Published by New York State Law Reporting Bureau pursuant to Judiciary Law § 431.
This opinion is uncorrected and subject to revision before publication in the Official Reports.
STEVEN W. FISHER, J.P., ANITA R. FLORIO, THOMAS A. DICKERSON and ARIEL E. BELEN, JJ.
ORDERED that the order is affirmed insofar as appealed from, with costs.
The plaintiff was injured when he fell from an aluminum extension ladder while securing piping to a wall of a warehouse owned by the appellant E. Peters, LLC (hereinafter Peters). The plaintiff, with the assistance of a co-worker, cleaned the floor before leaning the ladder against the wall. The ladder had rubber feet which rested on the floor, but was not otherwise secured or protected against slipping or falling. The plaintiff then ascended the ladder to secure with a strap piping that he had installed the day before. According to the plaintiff, he was standing on the eighth rung of the ladder, performing work approximately 12 feet above the ground. When he drilled a hole in the wall, he felt "a slight jerk." The ladder then slid "straight down the wall to the side." When the ladder came to a rest on the floor, he was lying on top of the ladder and his right leg and knee were caught underneath it.
The Supreme Court properly granted that branch of the plaintiff's motion which was for summary judgment on the issue of liability on the Labor Law § 240(1) cause of action. The plaintiff demonstrated his prima facie entitlement to judgment as a matter of law by offering evidence that the unsecured ladder that he was standing on while working slipped, causing him to fall (see Lesisz v Salvation Army, 40 AD3d 1050, 1051; Blair v Cristani, 296 AD2d 471). In opposition, Peters failed to raise a triable issue of fact as to whether the plaintiff's own conduct was the sole proximate cause of the accident (see Lesisz v Salvation Army, 40 AD3d at 1051).
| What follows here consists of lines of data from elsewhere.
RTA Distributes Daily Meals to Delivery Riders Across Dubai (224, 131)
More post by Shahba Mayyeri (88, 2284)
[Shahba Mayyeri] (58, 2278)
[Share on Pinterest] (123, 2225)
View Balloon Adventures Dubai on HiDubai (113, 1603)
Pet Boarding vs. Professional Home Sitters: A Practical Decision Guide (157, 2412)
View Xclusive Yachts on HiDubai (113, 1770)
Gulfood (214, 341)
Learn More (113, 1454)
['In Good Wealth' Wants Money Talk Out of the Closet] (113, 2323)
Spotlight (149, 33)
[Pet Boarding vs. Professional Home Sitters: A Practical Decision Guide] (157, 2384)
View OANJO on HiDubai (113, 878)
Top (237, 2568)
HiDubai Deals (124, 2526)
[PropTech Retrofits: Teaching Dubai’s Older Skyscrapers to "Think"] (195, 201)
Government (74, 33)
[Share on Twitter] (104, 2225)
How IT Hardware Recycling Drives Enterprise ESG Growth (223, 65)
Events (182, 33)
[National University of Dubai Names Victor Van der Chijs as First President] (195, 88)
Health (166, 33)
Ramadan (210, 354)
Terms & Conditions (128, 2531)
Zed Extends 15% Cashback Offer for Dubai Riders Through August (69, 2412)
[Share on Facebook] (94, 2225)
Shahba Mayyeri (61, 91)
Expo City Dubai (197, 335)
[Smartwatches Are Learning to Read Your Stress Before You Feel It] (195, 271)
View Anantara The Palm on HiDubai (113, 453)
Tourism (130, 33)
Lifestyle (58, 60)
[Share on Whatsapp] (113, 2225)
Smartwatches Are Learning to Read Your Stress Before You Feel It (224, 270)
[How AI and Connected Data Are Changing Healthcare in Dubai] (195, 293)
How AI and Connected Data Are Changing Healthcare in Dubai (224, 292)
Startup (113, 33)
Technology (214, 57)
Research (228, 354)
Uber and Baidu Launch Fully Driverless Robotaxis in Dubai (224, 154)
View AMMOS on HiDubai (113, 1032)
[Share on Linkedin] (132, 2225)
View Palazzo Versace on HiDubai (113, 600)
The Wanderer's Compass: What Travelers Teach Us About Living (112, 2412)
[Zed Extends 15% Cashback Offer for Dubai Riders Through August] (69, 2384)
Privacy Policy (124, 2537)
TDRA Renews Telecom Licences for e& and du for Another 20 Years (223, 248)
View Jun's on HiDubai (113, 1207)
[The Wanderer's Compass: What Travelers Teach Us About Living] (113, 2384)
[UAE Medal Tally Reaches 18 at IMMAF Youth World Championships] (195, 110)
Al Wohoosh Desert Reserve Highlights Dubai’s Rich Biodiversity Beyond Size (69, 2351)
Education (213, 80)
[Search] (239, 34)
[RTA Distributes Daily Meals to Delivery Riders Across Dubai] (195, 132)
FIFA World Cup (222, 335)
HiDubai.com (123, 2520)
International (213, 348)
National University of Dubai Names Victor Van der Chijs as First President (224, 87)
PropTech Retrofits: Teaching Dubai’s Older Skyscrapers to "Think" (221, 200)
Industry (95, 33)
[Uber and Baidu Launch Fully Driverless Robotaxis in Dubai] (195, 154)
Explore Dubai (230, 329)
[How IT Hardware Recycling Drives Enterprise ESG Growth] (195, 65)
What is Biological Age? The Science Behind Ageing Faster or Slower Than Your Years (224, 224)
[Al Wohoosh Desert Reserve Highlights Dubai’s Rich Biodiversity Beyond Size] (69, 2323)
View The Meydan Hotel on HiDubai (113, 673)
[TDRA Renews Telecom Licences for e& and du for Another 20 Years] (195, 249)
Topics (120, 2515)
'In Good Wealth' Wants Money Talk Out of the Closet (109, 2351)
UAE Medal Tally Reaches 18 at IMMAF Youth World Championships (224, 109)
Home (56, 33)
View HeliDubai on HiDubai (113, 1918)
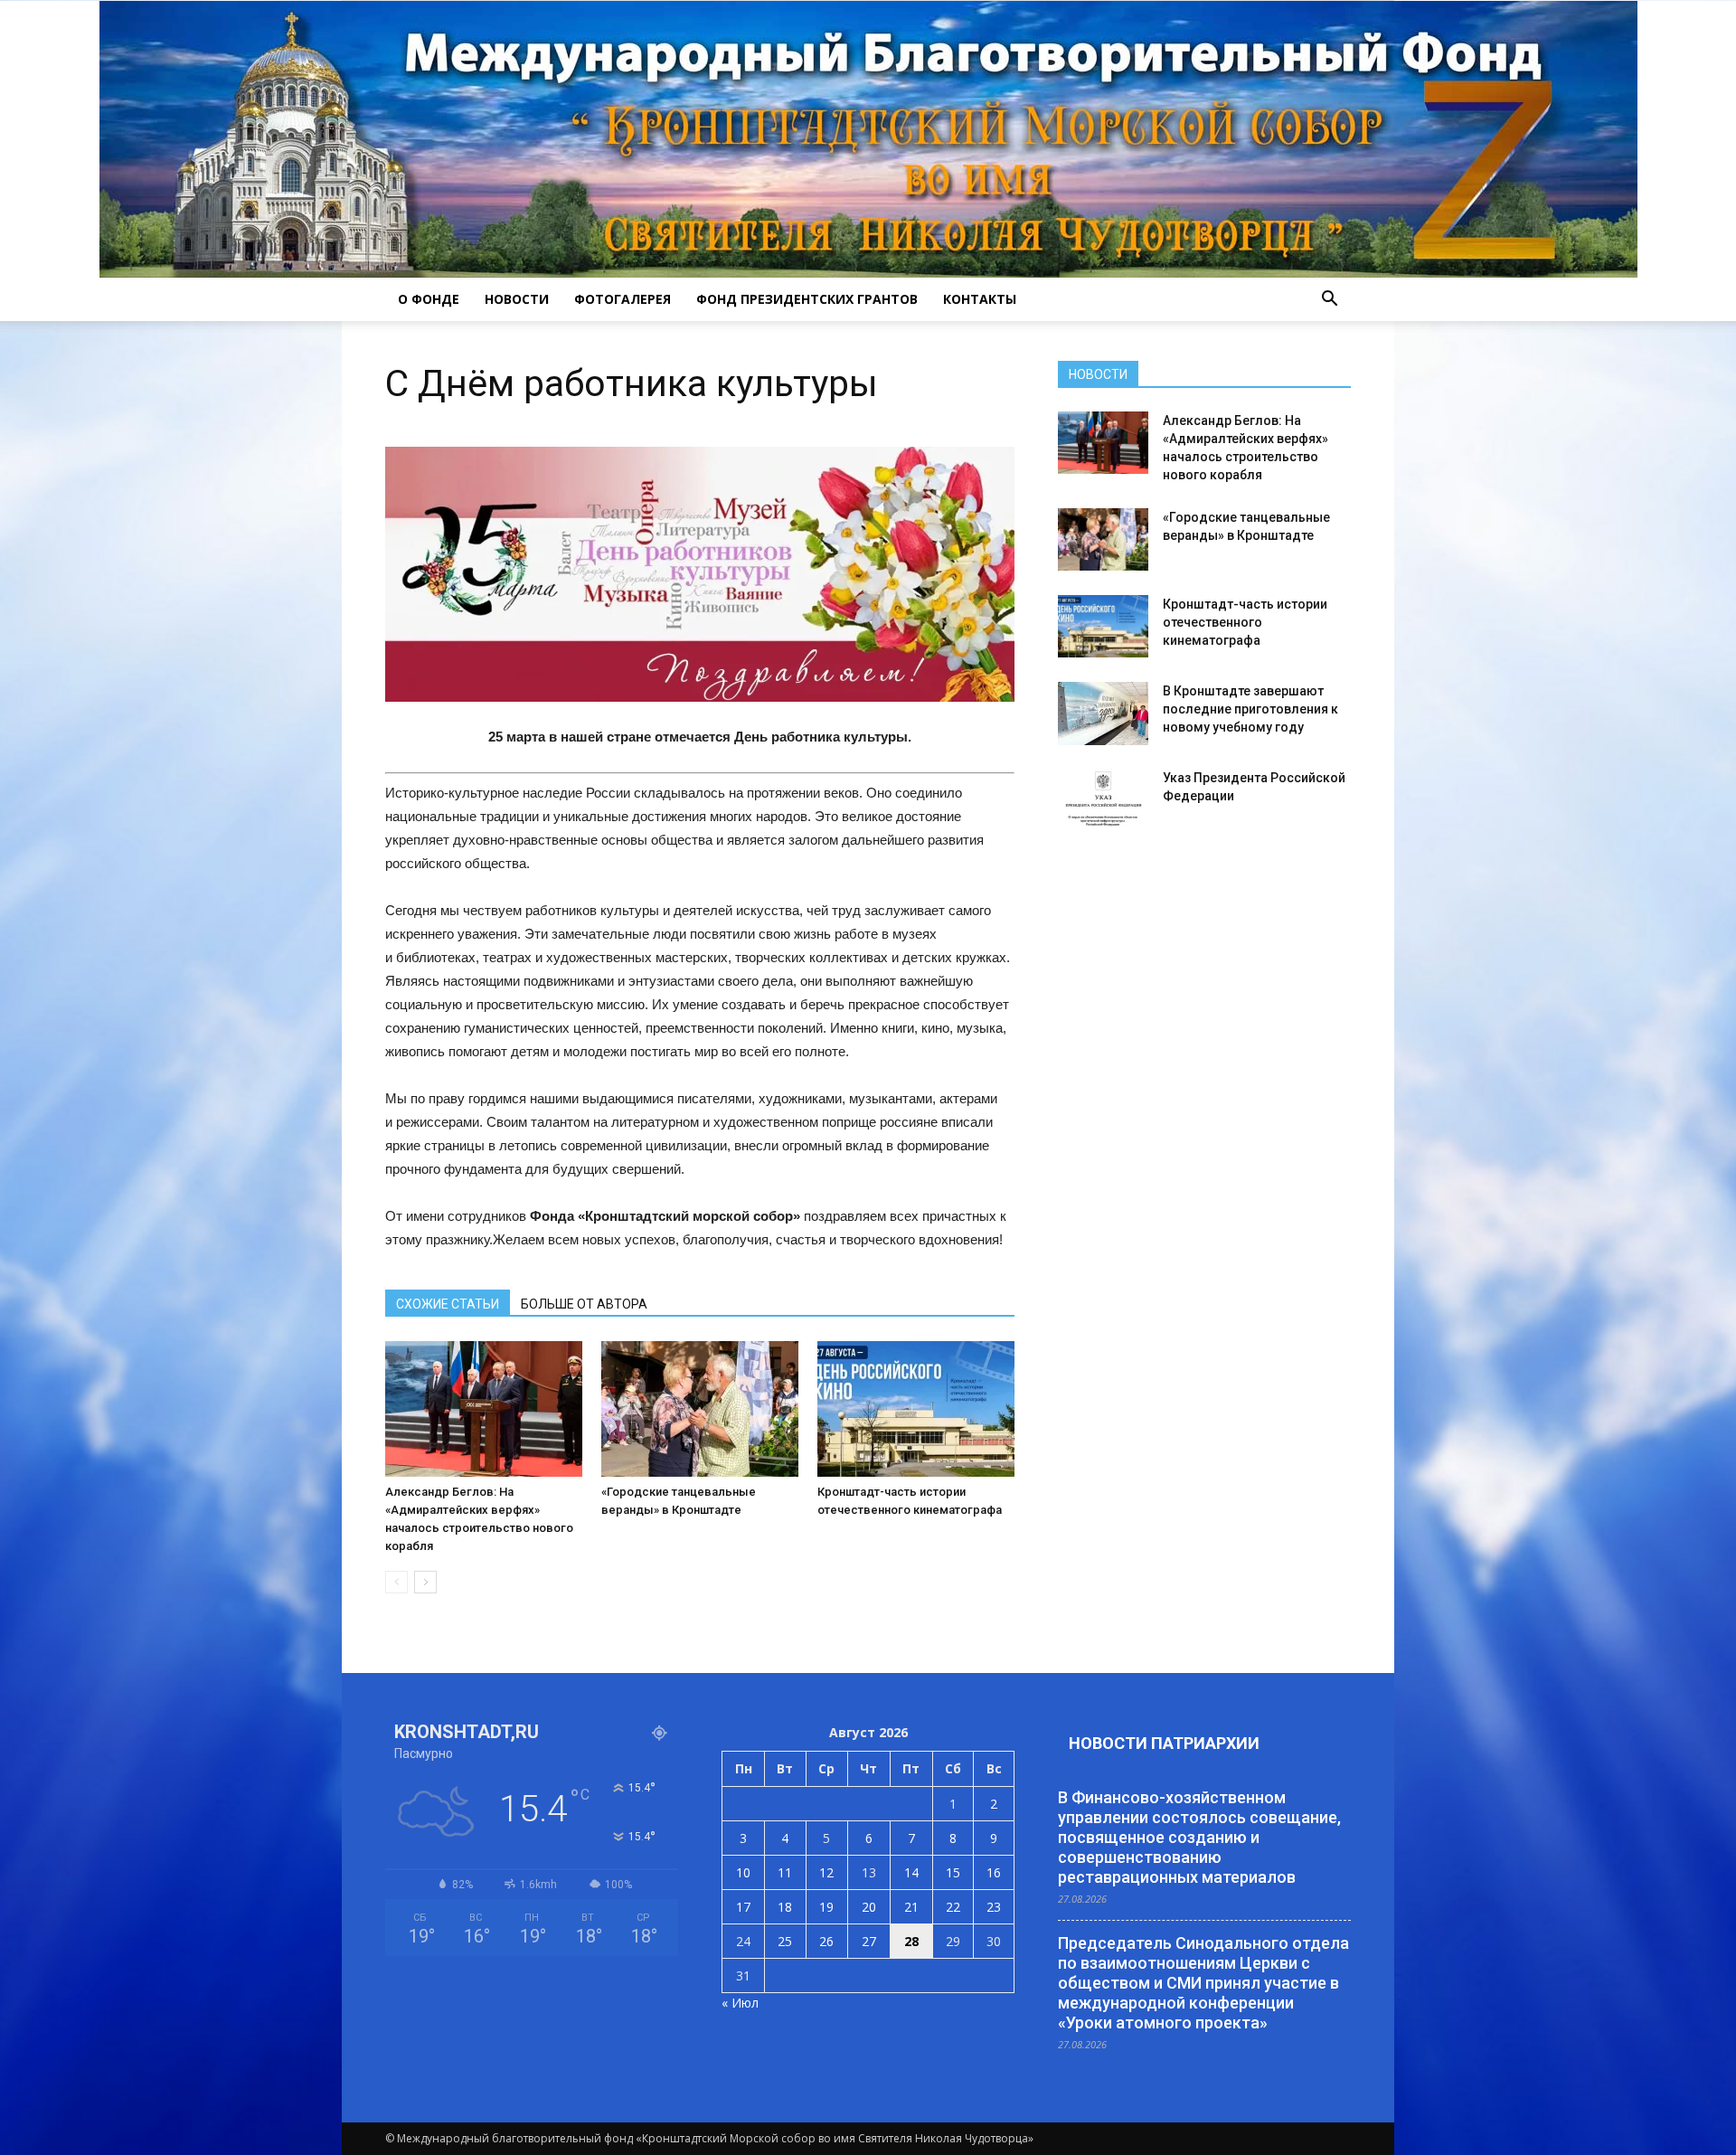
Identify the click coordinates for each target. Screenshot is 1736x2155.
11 (785, 1872)
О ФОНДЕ (428, 298)
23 (993, 1906)
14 (911, 1872)
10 (743, 1872)
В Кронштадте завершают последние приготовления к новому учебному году (1250, 709)
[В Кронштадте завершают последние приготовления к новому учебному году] (1103, 713)
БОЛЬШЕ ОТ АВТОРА (584, 1304)
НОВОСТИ (517, 298)
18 (785, 1906)
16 (993, 1872)
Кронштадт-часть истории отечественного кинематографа (1245, 622)
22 (953, 1906)
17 (743, 1906)
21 (911, 1906)
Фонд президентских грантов (807, 298)
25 (785, 1941)
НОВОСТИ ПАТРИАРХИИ (1164, 1743)
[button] (1329, 299)
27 (869, 1941)
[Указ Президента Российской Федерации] (1103, 800)
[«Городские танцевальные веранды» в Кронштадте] (699, 1409)
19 (826, 1906)
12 (826, 1872)
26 (826, 1941)
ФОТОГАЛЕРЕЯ (622, 298)
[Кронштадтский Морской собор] (868, 139)
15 (953, 1872)
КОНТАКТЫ (979, 298)
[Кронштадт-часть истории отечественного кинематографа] (915, 1409)
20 (869, 1906)
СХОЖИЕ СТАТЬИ (447, 1304)
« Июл (740, 2002)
The Supreme Court properly denied that branch of Peters' cross motion which was for summary judgment dismissing the Labor Law § 241(6) cause of action with respect to violations of 12 NYCRR 23-1.21(b)(4)(iv) and(v), as Peters failed to affirmatively demonstrate that those code provisions were inapplicable.
FISHER, J.P., FLORIO, DICKERSON and BELEN, JJ., concur.